Extracted data entries:
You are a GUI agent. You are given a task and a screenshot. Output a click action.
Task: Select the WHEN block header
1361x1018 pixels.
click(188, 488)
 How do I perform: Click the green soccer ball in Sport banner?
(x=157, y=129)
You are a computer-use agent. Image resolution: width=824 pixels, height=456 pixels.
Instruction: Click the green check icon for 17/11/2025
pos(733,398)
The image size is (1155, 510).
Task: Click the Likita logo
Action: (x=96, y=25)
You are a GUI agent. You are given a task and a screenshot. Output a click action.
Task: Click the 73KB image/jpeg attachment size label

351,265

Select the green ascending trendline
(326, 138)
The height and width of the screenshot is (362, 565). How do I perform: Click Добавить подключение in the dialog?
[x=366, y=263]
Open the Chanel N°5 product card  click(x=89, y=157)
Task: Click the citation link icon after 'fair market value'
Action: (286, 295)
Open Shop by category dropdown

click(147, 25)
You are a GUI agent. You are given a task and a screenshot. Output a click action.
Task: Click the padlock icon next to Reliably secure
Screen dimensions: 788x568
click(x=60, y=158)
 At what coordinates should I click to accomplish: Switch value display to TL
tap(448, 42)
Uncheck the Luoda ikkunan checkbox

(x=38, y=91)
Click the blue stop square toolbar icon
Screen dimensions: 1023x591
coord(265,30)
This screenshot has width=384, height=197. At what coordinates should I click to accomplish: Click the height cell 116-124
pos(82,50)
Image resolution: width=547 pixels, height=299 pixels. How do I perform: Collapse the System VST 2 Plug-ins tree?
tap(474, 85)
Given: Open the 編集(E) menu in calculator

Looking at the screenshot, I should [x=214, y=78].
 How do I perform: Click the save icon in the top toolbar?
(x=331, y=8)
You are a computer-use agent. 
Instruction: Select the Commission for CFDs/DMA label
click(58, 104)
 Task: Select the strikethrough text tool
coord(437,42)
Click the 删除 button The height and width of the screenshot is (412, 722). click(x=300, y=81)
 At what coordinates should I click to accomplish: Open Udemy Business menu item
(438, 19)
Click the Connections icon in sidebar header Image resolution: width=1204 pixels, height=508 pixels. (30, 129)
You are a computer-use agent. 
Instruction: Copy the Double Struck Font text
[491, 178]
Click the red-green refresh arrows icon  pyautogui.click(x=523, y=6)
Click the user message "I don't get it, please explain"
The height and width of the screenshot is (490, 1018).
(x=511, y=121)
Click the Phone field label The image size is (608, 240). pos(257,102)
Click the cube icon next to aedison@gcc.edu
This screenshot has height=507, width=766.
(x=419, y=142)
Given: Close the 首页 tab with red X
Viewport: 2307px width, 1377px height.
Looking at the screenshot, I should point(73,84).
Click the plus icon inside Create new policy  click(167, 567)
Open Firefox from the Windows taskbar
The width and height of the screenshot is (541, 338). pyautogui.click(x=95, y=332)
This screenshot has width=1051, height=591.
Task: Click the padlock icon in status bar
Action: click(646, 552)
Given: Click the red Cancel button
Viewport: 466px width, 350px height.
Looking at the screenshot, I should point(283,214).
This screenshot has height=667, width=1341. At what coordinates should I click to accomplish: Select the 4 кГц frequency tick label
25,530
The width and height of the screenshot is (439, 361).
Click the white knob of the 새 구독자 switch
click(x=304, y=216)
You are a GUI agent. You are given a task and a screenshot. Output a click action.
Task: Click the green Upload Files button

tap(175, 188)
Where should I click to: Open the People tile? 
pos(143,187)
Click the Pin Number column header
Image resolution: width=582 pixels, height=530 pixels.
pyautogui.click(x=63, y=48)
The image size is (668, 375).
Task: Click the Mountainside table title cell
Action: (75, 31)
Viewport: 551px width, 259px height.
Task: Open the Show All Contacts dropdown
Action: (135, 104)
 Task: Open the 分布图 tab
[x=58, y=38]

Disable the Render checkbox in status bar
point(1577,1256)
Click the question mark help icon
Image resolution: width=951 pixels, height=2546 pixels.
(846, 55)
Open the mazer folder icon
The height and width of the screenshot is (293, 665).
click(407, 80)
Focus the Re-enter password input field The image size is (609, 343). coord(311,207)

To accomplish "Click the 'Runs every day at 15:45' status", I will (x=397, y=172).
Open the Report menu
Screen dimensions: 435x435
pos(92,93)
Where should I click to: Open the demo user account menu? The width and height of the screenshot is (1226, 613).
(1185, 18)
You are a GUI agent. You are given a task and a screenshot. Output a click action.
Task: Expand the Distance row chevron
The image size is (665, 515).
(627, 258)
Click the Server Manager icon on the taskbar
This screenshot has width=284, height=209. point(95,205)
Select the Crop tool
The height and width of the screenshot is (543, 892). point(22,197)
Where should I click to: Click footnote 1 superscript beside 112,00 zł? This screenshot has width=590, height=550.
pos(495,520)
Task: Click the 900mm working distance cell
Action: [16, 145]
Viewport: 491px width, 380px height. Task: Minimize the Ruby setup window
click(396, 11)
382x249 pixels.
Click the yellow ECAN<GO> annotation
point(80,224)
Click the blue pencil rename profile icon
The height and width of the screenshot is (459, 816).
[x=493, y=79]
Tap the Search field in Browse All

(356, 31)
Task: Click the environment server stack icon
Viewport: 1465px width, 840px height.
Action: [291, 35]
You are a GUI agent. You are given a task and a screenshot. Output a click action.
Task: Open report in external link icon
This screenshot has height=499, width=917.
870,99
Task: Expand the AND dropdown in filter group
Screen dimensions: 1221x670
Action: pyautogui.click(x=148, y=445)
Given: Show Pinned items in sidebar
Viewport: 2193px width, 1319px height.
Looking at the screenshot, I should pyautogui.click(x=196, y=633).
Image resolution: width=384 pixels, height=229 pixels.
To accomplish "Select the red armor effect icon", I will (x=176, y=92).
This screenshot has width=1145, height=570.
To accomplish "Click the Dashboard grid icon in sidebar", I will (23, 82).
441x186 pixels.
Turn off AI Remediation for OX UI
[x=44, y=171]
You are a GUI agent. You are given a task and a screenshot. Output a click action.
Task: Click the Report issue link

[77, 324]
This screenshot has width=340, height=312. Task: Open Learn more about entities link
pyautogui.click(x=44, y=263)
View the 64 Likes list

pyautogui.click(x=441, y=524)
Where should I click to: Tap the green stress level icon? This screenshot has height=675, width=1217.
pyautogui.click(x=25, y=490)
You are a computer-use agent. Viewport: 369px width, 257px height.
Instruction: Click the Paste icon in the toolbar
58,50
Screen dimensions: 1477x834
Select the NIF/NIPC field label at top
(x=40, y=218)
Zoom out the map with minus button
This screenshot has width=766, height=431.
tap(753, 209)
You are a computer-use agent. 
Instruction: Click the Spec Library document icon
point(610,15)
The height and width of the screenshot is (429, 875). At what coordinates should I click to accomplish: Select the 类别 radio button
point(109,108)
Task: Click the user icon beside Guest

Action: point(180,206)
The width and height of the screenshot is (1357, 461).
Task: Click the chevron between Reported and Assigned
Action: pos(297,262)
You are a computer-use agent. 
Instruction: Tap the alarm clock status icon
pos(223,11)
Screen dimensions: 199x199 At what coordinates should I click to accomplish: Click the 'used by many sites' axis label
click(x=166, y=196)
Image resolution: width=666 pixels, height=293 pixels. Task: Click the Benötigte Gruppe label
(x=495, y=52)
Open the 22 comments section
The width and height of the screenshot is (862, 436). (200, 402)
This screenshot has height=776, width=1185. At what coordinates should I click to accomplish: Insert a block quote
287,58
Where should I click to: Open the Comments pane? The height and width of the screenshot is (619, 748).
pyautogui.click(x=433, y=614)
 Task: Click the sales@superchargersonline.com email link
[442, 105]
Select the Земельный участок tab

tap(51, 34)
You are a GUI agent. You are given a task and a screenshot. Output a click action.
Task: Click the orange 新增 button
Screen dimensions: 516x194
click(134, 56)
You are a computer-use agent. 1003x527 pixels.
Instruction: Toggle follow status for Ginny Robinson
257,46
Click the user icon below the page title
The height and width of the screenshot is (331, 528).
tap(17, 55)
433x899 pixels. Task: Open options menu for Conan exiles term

WHAT NEEDS TO BE DONE
Update the listing from the line with "Open Firefox from the Windows taskbar" up to and including the line with "Looking at the screenshot, I should point(283,214)." by replacing "Firefox" with "Chrome", and keep everything else unchanged.

EXPECTED ANSWER
Open Chrome from the Windows taskbar
The width and height of the screenshot is (541, 338). pyautogui.click(x=95, y=332)
This screenshot has width=1051, height=591.
Task: Click the padlock icon in status bar
Action: click(646, 552)
Given: Click the red Cancel button
Viewport: 466px width, 350px height.
Looking at the screenshot, I should point(283,214).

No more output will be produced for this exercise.